Dataset entries:
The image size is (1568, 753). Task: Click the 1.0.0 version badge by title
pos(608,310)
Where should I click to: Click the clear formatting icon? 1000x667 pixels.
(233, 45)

---

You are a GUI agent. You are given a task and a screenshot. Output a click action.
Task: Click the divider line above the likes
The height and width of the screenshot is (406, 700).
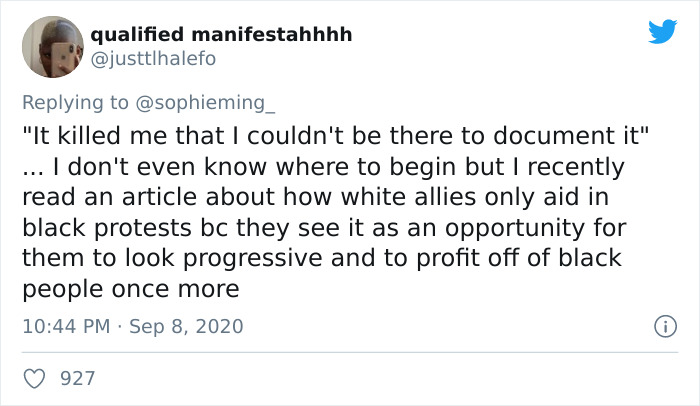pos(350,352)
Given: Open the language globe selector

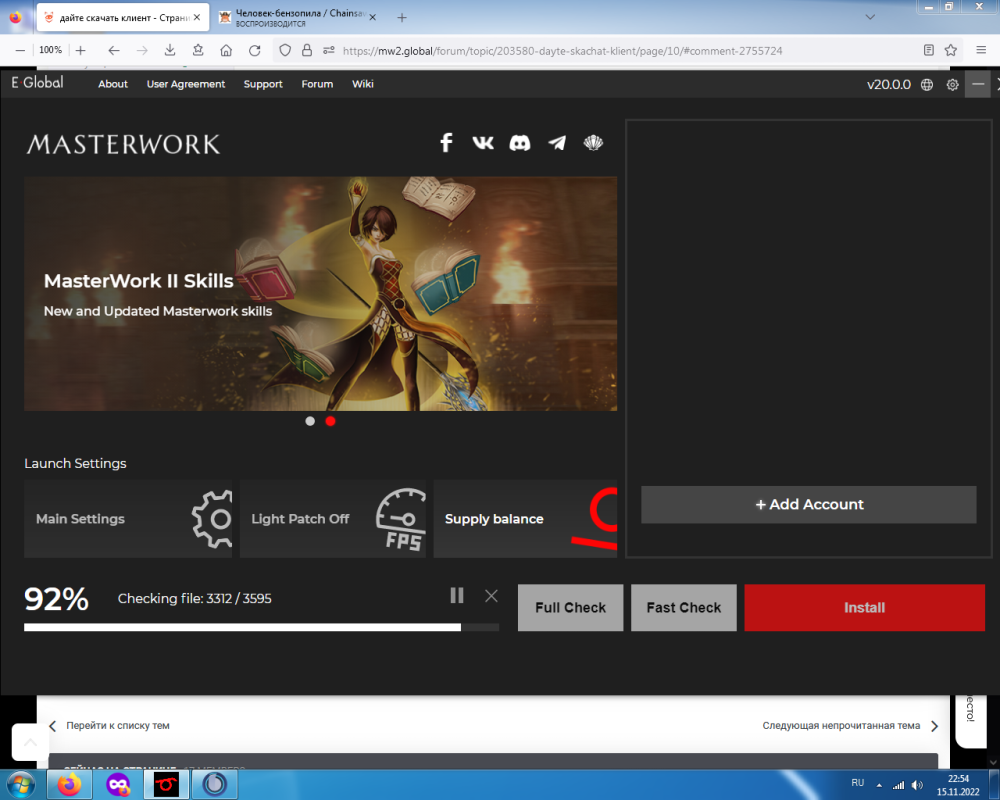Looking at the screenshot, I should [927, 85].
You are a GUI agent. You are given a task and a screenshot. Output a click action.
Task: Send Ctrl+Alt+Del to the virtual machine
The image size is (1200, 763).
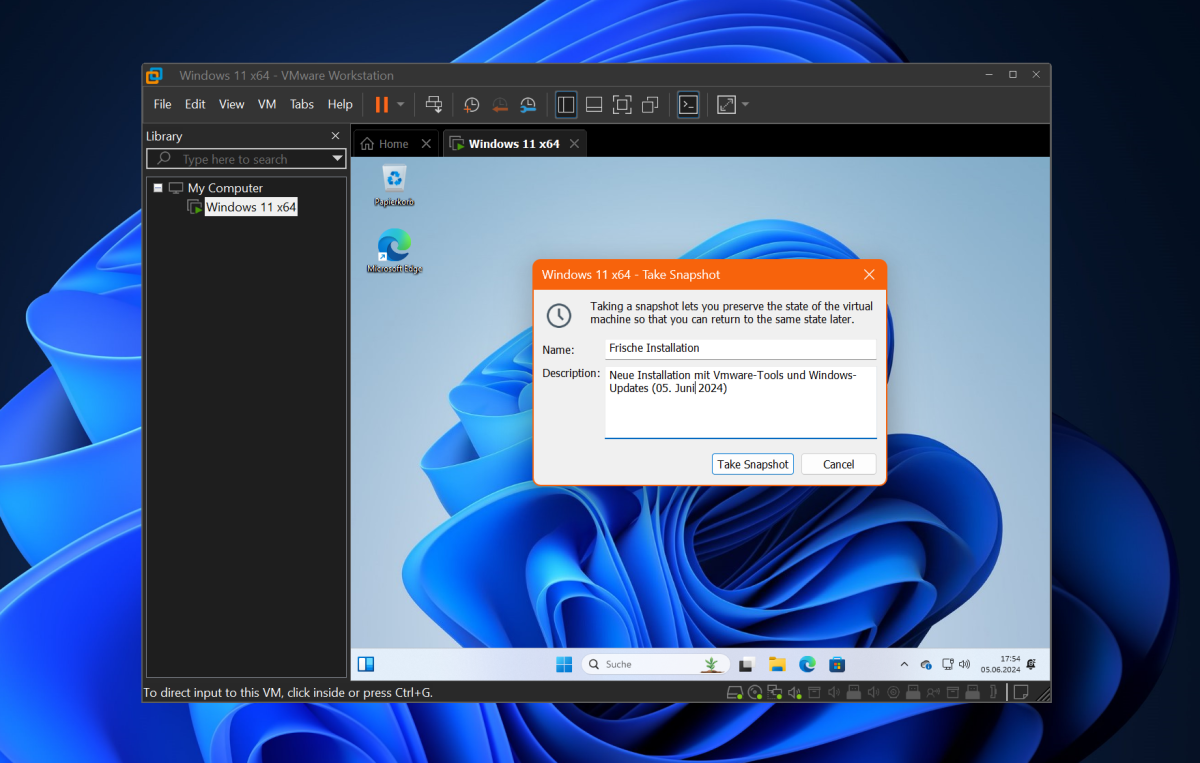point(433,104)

...

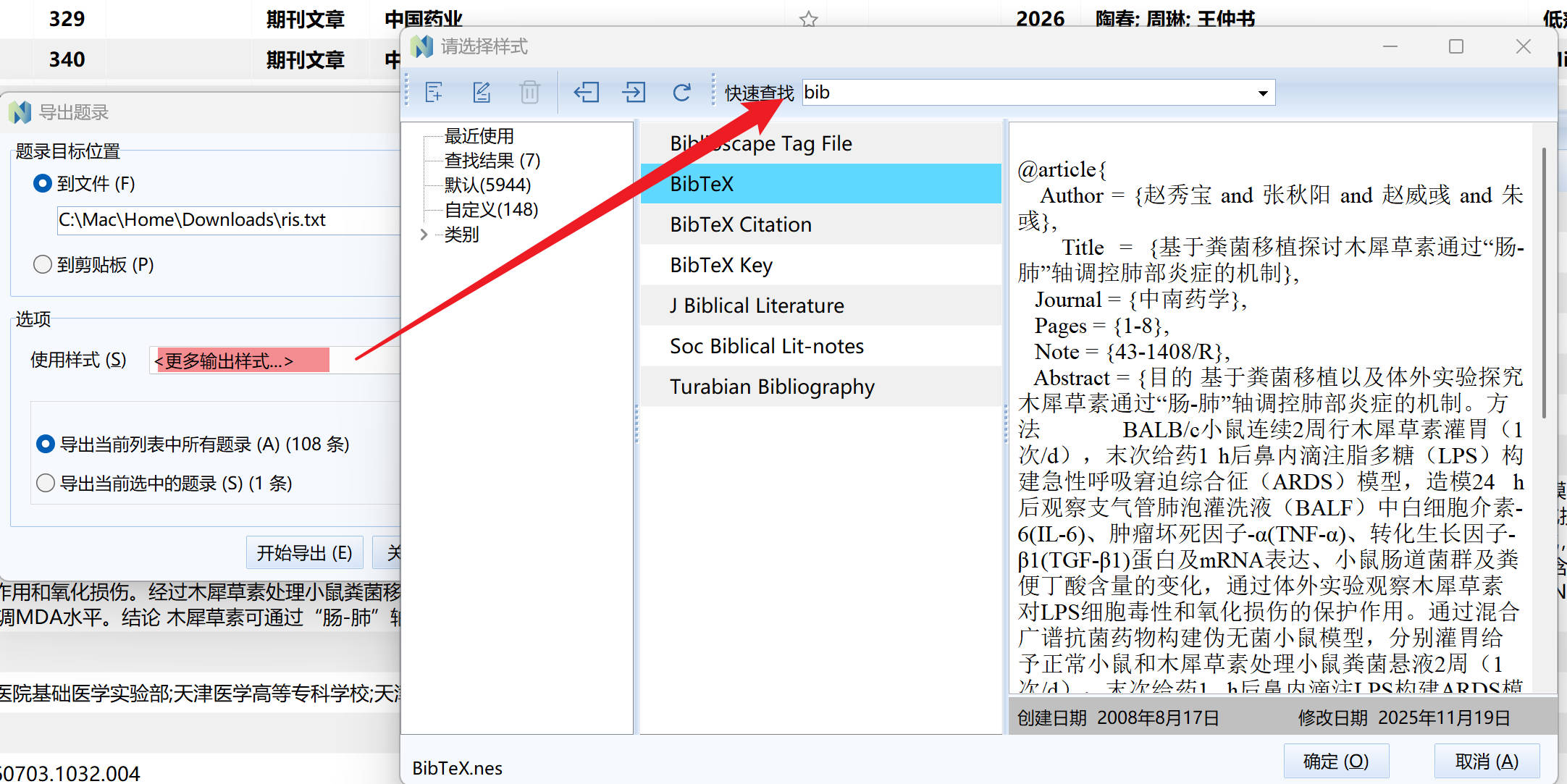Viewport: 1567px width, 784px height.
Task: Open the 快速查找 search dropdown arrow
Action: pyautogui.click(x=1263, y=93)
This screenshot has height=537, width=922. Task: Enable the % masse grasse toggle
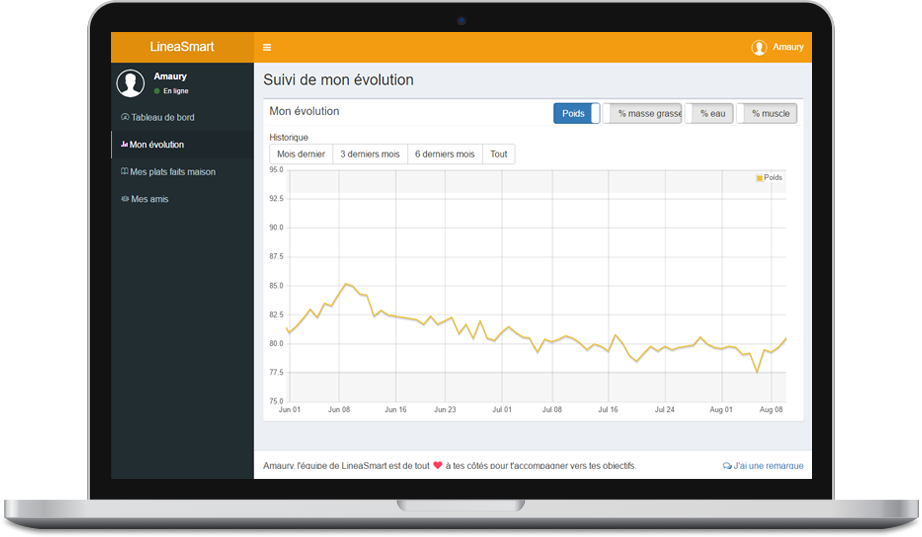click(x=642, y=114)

Assignment:
From the material above, give again exactly the lines from the one that contains "The height and" through the one that contains "Task: Send Ctrl+Alt+Del", and leave out the pictures.

Final answer:
The height and width of the screenshot is (406, 700).
pos(350,352)
Given: Open the language globe selector

Looking at the screenshot, I should [927, 85].
You are a GUI agent. You are given a task and a screenshot. Output a click action.
Task: Send Ctrl+Alt+Del to the virtual machine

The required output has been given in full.